→ Goal of the exercise: Please edit the part of the items that opens at their very start and closes with the line containing "Action: point(224,348)": change "Lion's Park" to "Lion Park", keep everything else as is, and return only that part.

→ The input:
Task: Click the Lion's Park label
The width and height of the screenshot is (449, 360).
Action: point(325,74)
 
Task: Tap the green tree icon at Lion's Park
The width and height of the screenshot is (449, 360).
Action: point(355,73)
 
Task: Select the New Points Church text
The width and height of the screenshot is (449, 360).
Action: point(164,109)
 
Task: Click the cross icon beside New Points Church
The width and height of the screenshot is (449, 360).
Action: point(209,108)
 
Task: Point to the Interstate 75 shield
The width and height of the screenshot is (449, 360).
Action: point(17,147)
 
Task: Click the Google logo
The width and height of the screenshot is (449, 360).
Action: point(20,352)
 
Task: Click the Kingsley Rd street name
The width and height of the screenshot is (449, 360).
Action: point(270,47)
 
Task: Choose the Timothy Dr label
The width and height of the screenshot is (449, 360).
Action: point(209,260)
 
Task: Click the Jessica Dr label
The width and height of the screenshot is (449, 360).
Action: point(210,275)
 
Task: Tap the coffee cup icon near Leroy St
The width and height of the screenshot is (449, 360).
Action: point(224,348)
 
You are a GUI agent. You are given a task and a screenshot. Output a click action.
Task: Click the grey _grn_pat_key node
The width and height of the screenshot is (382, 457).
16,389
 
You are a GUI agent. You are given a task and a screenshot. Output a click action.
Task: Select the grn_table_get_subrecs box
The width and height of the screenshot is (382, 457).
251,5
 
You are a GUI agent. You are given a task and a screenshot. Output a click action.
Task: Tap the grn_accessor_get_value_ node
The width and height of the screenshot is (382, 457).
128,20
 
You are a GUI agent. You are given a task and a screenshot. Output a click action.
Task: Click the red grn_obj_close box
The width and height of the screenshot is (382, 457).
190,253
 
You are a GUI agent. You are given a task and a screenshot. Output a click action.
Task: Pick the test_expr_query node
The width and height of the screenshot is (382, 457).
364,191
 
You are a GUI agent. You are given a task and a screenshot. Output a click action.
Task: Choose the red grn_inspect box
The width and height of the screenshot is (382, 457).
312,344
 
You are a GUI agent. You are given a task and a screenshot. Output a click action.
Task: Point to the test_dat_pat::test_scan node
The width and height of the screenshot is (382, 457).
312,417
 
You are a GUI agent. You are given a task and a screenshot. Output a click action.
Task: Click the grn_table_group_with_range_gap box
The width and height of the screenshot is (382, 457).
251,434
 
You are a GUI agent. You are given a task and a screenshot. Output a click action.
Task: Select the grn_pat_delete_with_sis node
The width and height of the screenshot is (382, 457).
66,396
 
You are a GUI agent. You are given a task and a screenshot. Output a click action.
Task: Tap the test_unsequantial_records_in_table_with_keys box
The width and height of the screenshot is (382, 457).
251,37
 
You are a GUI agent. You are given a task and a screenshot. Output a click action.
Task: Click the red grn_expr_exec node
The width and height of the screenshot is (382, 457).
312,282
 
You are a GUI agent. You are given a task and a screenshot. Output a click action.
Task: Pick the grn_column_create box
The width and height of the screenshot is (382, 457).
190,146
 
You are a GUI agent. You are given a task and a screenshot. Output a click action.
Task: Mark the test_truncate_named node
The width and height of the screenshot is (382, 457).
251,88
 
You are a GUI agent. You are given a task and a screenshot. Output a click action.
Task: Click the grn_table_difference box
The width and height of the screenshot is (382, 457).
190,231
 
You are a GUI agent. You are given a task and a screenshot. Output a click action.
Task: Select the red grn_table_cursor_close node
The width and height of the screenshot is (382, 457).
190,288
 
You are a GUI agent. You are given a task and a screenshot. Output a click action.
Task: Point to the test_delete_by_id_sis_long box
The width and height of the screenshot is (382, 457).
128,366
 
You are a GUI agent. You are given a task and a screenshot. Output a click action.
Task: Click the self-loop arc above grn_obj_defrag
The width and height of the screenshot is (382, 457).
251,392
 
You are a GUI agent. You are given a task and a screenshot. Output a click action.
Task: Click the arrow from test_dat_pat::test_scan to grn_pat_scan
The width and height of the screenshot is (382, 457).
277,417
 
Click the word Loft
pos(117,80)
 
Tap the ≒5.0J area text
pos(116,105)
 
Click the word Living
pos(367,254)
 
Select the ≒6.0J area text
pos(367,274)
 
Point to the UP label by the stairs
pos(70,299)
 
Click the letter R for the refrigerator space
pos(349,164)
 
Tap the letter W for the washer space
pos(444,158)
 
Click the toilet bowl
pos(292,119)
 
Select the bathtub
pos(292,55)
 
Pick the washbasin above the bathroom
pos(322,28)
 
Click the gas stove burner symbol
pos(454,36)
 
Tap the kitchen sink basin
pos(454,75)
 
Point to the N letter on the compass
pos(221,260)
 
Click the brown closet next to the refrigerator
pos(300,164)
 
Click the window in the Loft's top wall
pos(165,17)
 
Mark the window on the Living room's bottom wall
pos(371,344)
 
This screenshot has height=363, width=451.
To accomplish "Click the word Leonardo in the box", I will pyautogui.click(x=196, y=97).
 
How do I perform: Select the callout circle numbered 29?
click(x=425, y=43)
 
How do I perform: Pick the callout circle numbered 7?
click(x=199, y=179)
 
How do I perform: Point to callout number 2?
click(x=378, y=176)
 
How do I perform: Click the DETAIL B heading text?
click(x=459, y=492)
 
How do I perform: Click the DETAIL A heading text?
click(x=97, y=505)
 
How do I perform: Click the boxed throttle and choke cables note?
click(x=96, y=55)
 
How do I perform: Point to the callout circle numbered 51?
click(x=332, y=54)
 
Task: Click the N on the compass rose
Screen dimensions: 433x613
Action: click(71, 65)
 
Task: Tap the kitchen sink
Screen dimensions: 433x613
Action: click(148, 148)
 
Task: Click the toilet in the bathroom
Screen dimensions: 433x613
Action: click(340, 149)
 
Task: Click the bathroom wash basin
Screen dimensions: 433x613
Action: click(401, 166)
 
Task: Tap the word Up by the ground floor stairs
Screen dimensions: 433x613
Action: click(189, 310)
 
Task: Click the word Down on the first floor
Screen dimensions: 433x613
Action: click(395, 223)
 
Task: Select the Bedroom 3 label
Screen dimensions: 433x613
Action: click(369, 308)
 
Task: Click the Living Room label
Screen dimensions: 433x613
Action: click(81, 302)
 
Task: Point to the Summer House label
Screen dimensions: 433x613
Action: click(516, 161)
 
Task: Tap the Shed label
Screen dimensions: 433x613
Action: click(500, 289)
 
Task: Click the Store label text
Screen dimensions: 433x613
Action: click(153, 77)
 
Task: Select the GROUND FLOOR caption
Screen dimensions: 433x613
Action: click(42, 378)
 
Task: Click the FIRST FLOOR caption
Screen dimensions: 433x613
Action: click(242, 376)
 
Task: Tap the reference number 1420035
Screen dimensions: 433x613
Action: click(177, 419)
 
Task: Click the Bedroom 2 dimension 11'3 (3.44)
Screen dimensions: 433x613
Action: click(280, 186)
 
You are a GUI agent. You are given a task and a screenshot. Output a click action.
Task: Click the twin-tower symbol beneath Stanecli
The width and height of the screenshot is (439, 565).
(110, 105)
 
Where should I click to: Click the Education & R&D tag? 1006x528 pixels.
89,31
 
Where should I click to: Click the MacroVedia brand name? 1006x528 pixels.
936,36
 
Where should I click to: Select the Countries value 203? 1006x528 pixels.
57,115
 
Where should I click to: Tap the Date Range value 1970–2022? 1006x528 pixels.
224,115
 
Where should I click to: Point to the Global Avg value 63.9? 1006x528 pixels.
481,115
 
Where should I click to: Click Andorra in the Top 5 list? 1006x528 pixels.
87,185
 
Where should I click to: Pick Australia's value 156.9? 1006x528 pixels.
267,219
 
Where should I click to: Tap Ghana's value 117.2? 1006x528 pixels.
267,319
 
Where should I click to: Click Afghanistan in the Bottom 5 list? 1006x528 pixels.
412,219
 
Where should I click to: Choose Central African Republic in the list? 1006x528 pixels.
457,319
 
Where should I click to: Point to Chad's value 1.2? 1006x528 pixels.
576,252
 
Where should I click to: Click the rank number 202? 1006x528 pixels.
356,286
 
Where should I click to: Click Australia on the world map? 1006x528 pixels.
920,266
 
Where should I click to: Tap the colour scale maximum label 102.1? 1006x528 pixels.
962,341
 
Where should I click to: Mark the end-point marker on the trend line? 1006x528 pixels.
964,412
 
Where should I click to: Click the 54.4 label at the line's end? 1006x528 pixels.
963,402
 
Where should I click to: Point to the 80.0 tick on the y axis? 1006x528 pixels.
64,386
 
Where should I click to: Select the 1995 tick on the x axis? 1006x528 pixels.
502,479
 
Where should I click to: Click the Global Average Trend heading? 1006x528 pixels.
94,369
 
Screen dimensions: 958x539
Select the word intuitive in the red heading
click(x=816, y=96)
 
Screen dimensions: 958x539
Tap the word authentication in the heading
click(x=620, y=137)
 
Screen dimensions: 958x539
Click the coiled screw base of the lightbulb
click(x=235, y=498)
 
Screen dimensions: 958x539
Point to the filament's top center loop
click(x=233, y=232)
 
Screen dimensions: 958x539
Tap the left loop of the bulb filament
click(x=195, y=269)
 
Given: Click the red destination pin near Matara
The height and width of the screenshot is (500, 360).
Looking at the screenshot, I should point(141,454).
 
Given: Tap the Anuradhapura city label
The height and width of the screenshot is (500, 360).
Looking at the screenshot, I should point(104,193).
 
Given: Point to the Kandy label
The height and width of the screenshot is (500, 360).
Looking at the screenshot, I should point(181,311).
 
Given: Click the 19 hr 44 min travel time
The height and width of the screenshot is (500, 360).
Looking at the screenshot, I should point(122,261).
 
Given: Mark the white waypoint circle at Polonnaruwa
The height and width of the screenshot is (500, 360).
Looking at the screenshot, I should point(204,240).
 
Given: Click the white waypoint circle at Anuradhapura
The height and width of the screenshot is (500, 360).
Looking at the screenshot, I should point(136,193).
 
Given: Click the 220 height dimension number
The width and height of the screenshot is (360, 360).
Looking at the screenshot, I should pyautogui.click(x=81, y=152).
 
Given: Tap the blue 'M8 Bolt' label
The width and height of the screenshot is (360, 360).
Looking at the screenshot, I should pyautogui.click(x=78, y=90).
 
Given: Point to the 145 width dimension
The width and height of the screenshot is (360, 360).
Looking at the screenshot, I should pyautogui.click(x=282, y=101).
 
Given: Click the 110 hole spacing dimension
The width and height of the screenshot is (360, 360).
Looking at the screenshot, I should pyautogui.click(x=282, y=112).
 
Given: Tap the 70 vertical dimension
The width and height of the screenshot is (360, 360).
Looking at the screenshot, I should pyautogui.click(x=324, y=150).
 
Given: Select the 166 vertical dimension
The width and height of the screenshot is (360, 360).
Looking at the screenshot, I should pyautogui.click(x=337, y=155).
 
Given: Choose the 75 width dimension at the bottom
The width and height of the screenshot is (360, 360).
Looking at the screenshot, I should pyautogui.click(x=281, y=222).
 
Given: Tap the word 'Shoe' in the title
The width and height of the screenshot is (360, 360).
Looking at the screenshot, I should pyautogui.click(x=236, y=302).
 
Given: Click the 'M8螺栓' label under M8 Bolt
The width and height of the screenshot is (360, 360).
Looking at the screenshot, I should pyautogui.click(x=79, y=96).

→ Response:
Task: Click the Lion Park label
The width and height of the screenshot is (449, 360).
Action: point(325,74)
 
Task: Tap the green tree icon at Lion Park
The width and height of the screenshot is (449, 360).
Action: point(355,73)
 
Task: Select the New Points Church text
The width and height of the screenshot is (449, 360).
Action: point(164,109)
 
Task: Click the cross icon beside New Points Church
The width and height of the screenshot is (449, 360).
Action: point(209,108)
 
Task: Point to the Interstate 75 shield
The width and height of the screenshot is (449, 360).
Action: point(17,147)
 
Task: Click the Google logo
The width and height of the screenshot is (449, 360).
Action: point(20,352)
 
Task: Click the Kingsley Rd street name
The width and height of the screenshot is (449, 360).
Action: point(270,47)
 
Task: Choose the Timothy Dr label
The width and height of the screenshot is (449, 360).
Action: point(209,260)
 
Task: Click the Jessica Dr label
The width and height of the screenshot is (449, 360).
Action: point(210,275)
 
Task: Tap the coffee cup icon near Leroy St
The width and height of the screenshot is (449, 360).
Action: point(224,348)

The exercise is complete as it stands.